En 1806, dans les départements lorrains, la Moselle avait 218 662 locuteurs germanophones, la Meurthe 41 795 et le département des Vosges au moins une commune de 609 habitants[26],[N 11]. Concernant les Vosges, la commune de Natzwiller et le hameau de Schwartzbach sont en effet signalés comme étant de langue allemande au milieu du XIXe siècle[27], ces deux localités ayant fait partie du département Vosgien de 1793 à 1871.

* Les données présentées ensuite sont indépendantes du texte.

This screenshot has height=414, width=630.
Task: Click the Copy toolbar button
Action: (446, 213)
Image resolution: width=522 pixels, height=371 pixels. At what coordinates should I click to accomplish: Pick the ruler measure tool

Selon Maurice Toussaint, en 1946[28], sur les 763 communes que comptait le département de la Moselle, 370 étaient « de langue germanique », 30 étaient « des communes bilingues » et 363 étaient « des communes de langue française »[29],[30]. En 1962 cela représente 360 000 Mosellans comprenant le francique lorrain, soit 39 % de la population, et en 1975 440 000, soit environ 44 % de la population. En 1975 cela représente environ la même proportion c'est-à-dire 357 communes sur 716. Cette apparente augmentation ne signifie pas une progression de la pratique car elle est davantage le reflet de la démographie que de l'utilisation quotidienne de la langue[31].
Le Bureau européen pour les langues moins répandues estime qu'en 1990 la France devait compter 40 000 « luxembourgeophones » et 175 000 autres « plattophones »[32]. D'après les estimations de l'INSEE de 1999 incluses dans un rapport gouvernemental sur les langues régionales, le nombre de dialectophones serait tombé à 180 000, des chiffres cependant à nuancer car l'étude regroupe les franciques lorrains et les dialectes alsaciens et ne font qu'une distinction géographique des locuteurs et non linguistique[2].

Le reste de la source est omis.